[Opening ENTRIES PROVIDED section]

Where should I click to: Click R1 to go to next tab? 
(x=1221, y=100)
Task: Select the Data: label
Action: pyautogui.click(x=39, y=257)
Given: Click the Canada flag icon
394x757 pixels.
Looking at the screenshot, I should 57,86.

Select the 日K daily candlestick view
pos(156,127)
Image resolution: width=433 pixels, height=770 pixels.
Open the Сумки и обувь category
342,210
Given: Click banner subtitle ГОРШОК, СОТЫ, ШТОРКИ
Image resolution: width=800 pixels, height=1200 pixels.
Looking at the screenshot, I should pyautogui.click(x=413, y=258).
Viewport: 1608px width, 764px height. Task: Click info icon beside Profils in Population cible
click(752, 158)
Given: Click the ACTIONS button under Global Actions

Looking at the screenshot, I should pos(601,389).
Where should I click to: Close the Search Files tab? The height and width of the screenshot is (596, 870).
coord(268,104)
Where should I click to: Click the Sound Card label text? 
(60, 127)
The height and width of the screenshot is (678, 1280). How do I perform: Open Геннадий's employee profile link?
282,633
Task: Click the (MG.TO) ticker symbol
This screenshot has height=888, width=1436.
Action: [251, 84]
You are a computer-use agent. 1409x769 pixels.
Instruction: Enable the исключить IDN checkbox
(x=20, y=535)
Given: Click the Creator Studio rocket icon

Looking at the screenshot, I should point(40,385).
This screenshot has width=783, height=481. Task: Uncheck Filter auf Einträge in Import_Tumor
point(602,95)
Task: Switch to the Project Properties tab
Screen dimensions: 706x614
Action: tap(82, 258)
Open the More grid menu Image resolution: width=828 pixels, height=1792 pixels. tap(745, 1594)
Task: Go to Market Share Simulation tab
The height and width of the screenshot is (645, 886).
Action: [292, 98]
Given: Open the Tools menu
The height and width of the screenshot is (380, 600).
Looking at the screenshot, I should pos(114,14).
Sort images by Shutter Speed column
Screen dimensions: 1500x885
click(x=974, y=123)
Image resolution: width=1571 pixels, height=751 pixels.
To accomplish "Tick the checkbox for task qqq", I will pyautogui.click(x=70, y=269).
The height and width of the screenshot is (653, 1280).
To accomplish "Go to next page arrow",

[Closing ENTRIES PROVIDED section]

Among the entries above, identify all lines with "accomplish" and copy them.

To accomplish "Tick the checkbox for task qqq", I will pyautogui.click(x=70, y=269).
To accomplish "Go to next page arrow",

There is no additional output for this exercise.